The ICC has yet to address any violations carried out by Western liberal states. Simply put, the geography of the ICC’s investigations – from Côte d’Ivoire to Uganda – both reflects and reproduces an old colonial frame of justice. Even within this blinkered framework, the court’s success rate has not been particularly impressive: in its 12 years of existence, the ICC has carried out 21 investigations; only two people have been convicted.

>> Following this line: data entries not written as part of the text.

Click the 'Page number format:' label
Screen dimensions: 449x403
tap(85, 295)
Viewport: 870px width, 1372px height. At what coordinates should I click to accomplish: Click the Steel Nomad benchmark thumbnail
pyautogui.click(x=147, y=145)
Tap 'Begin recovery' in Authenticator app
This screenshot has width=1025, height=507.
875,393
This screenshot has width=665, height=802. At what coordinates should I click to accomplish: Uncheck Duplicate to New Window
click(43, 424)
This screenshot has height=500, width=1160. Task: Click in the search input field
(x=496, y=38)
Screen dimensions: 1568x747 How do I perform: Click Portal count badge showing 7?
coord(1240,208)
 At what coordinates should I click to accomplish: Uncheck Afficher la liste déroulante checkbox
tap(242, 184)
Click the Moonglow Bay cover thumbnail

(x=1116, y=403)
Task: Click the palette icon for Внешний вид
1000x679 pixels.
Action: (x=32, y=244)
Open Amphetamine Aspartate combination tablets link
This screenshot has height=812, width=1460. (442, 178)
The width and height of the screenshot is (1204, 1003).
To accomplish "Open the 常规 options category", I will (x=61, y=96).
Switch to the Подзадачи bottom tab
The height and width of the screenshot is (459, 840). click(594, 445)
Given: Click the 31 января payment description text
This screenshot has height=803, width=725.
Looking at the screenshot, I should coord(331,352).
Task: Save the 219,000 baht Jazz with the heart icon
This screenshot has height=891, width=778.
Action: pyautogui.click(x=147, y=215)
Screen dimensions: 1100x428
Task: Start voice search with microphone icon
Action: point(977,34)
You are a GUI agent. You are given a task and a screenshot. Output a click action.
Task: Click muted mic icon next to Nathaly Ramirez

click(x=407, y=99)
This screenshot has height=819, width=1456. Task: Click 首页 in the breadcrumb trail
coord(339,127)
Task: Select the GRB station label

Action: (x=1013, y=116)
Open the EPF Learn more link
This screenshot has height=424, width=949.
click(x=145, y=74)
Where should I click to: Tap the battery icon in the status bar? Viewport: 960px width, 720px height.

Given that record, why has Bensouda’s announcement provoked such outrage in the Israeli government? Binyamin Netanyahu condemned ‘the absurd decision of the ICC prosecutor to ignore international law and agreements under which Palestinians don’t have a state and can only get one through direct negotiations with Israel’. The foreign minister, Avigdor Lieberman, announced that Israel would take all necessary measures to dismantle the ICC. (Israel signed the 1998 Rome Statute but has so far refused to become a party to the treaty.)

Netanyahu and Lieberman can’t really be worried about Israeli officials being prosecuted. If they are apprehensive, it’s because even the ICC’s preliminary examination may change the way the question of Palestine is perceived, framing it in terms of human rights, international law and war crimes, with the potential to produce a historical narrative very different from the hegemonic Zionist one.

Irrespective of whether the ICC’s examination leads to a full-blown investigation, it already raises some crucial questions. Who is the victim – a particularly charged category given the two peoples’ history – and who is the perpetrator? Can the displacement and ethnic cleansing of indigenous people be legal? Which kinds of violence can be considered legitimate and which illegitimate?

Simply asking these questions is perceived to endanger the dominant version of history, which is why the Israeli government and other Zionist organisations, such as NGO Monitor, have been so vitriolic in their responses to Bensouda. When Netanyahu says ‘no state, no standing, no case’, he is less worried about specific charges that could be brought against Israeli officials than about an examination and reinterpretation of Israel’s colonial practices in Palestine.